Parece que la estrategia de Intel para mantener fresca la gama Arrow Lake-S/HX en 2025 se resume en dos palabras: subir frecuencias. La esperada renovación de esta línea de procesadores, lejos de revolucionar el sector, se conformará con unos modestos incrementos en las velocidades de reloj y, con suerte, algún refuerzo en el apartado de Inteligencia Artificial, según las filtraciones más recientes.

¿Qué hay de nuevo, “refresh”?
Por lo que apuntan los últimos informes, la actualizaciónArrow Lake-S/HXno supondrá una revolución sobre la arquitectura que ya tenemos presente en los actuales Core Ultra 200S. Olvídate de más núcleos, mayor caché o sorpresas de diseño: mantiene el mismo socket LGA 1851 y las mismas configuraciones principales.

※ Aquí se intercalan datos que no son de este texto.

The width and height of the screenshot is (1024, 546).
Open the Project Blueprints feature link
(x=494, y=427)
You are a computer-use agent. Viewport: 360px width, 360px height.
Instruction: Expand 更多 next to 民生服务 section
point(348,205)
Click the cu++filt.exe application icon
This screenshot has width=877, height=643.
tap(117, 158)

Las grandes promesas de Intel para esta “nueva” hornada pasan por:
- Aumento de las frecuencias base y boost respecto a los modelos actuales, lo que podría aportar cierto repunte de rendimiento, especialmente en juegos.

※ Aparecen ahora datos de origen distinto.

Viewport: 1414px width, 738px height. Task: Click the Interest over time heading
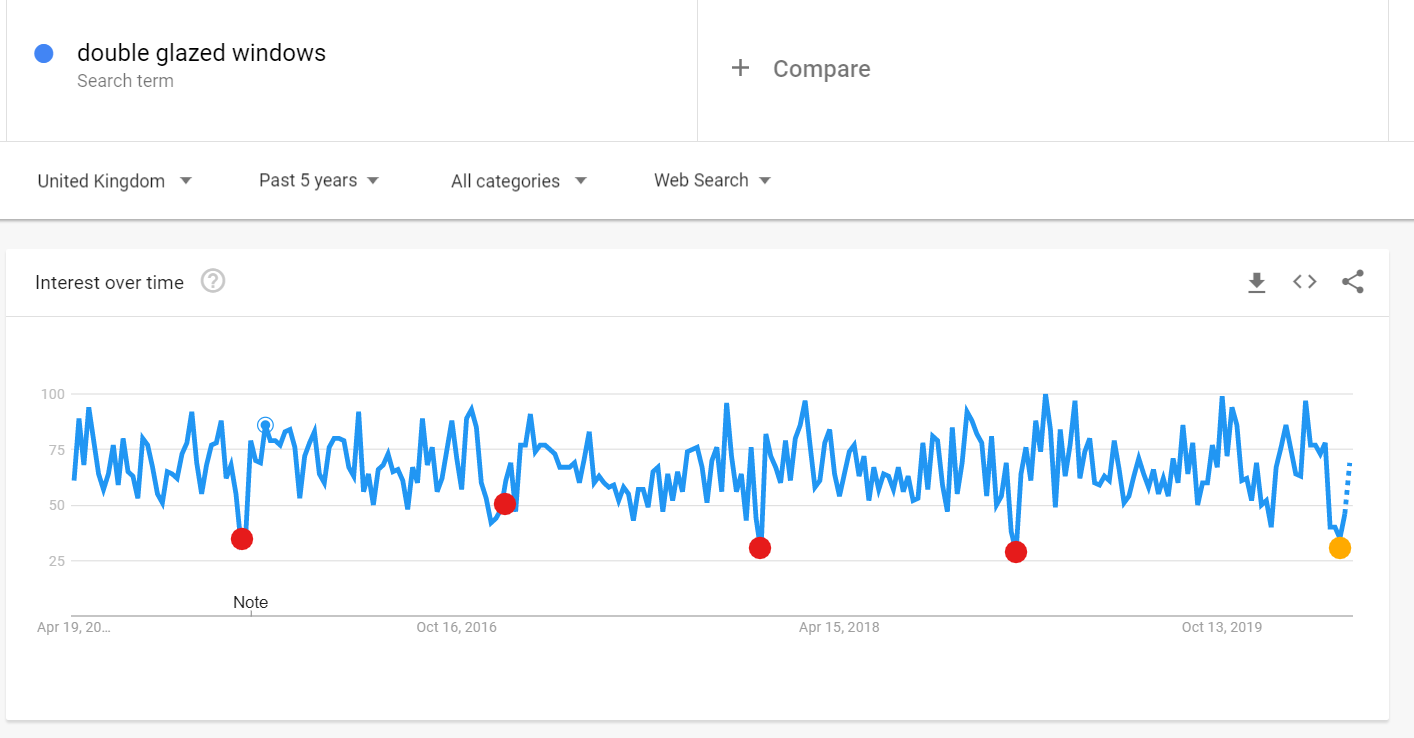point(109,283)
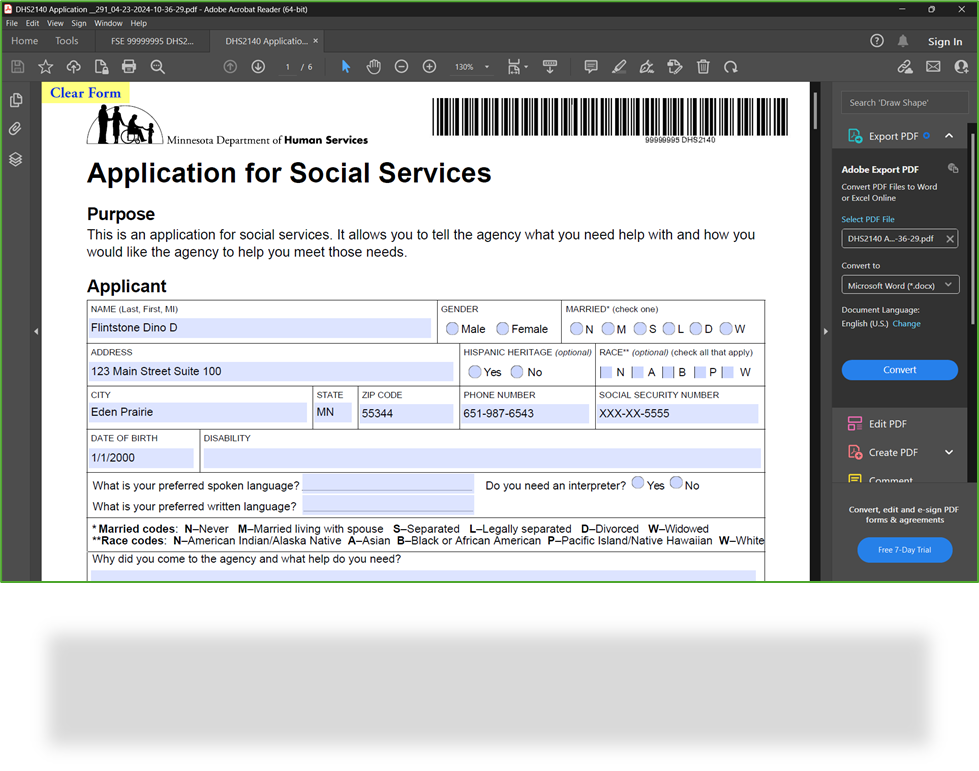Select No for Hispanic Heritage
The height and width of the screenshot is (771, 979).
515,372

- Una posible actualización del NPU (Neural Processing Unit) de la versión 3 a la versión 4, usando así la tecnología vista en los Lunar Lake móviles. Sin embargo, su impacto real en PC de escritorio es discutible, teniendo en cuenta que estas mejoras se orientan más a tareas de IA que a cargas convencionales equilibradas por CPU/GPU.

Detalle de las mejoras: ¿es suficiente?
En la práctica, hablamos de frecuencias boost que podrían situarse, según modelo, por encima de los 5.7 GHz en los modelos tope de gama, como el hipotético Core Ultra 9 285K. La memoria RAM también sube un escalón, con soporte oficial para DDR5-6400, y la plataforma mantiene compatibilidad con hasta 192 GB de RAM.

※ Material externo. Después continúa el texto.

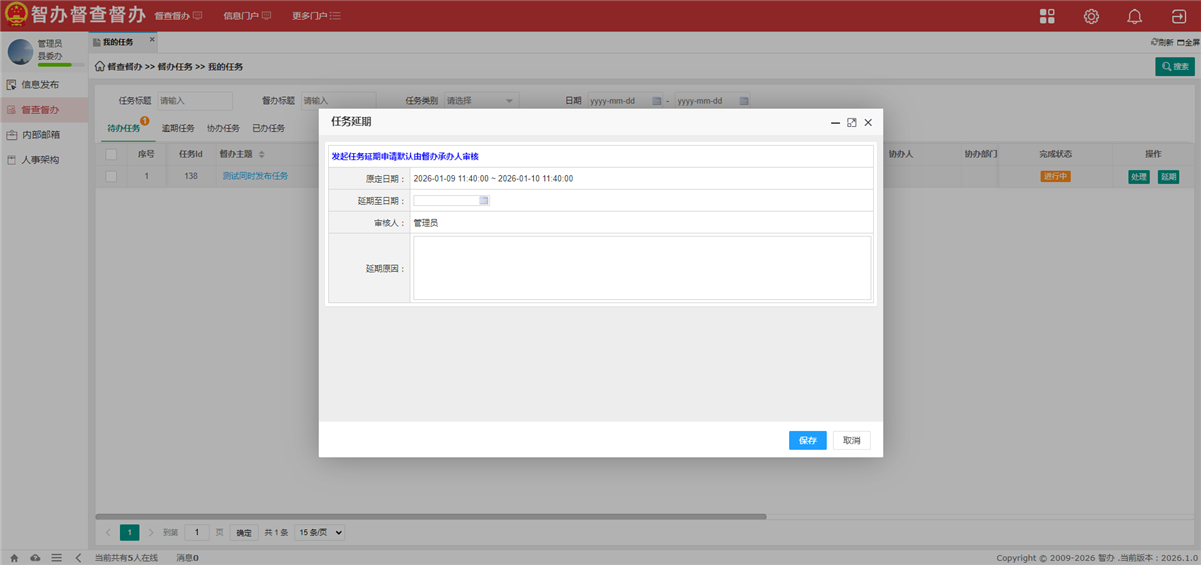Open the 15 条/页 page size dropdown
The width and height of the screenshot is (1201, 565).
tap(319, 533)
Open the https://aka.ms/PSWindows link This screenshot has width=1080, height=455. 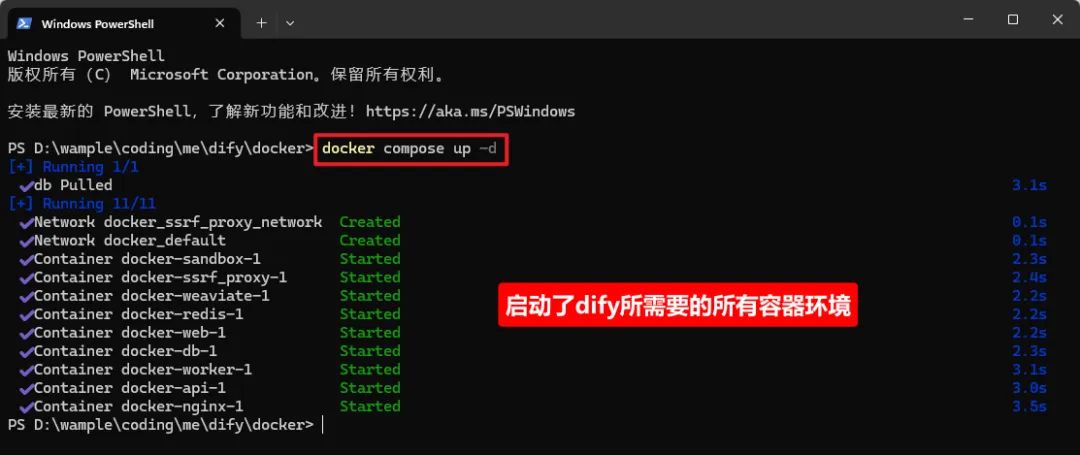470,111
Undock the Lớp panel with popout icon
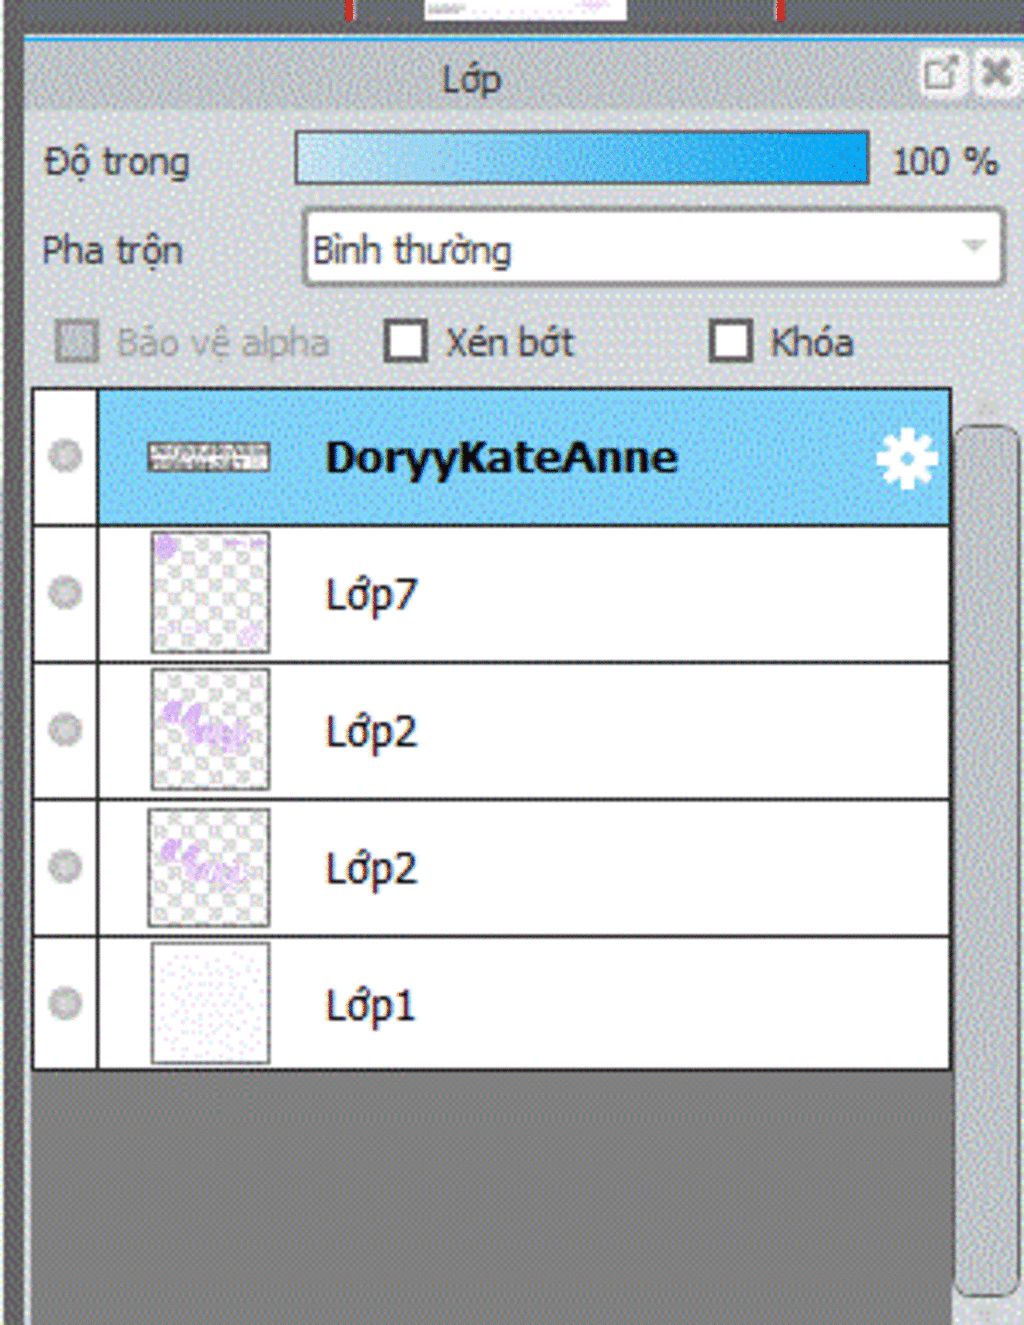The height and width of the screenshot is (1325, 1024). pyautogui.click(x=940, y=74)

Eso sí, el número de núcleos permanece inalterado, con las ya conocidas configuraciones híbridas (P+E cores). Se elimina Hyper-Threading para maximizar el uso de E-cores, pero en todo lo demás apenas hay sorpresas. Donde sí parece que podríamos ver movimiento es en la integración del NPU 4, que aportaría algo más de músculo a tareas de IA y Copilot+, aunque lejos de lo que vemos en portátiles de última generación con hasta 48 TOPS.
Un refresco… ¿descafeinado?
Los movimientos de Intel dejan clara su estrategia de transición hasta la llegada de Nova Lake, la plataforma que verdaderamente renovará arquitectura CPU y GPU y que no llegará hasta la segunda mitad de 2026. Mientras tanto, este Arrow Lake Refresh se posiciona como una solución de compromiso para usuarios que busquen lo último… aunque lo “último” se traduzca simplemente en unos cuantos megahercios extra y un lavado de cara al branding de IA.
¿Quién debería plantearse saltar a Arrow Lake-S/HX Refresh?
Los más entusiastas, que necesitan exprimir cada frame en juegos gracias a este ligero boost del reloj. Puede ser también interesante para quien necesite compatibilidad asegurada con memoria más rápida y un soporte extendido de IA, y por que no, para todos aquellos que quieren seguir estirando su actual plataforma LGA 1851 sin cambiar la placa base.
Si no te sientes identificado con estos grupos, entonces el panorama es claro: no esperes una revolución. AMD, su competencia directa, sigue apretando fuerte y salvo una necesidad urgente, no vemos necesario un upgrade a esta nueva gama de procesadores.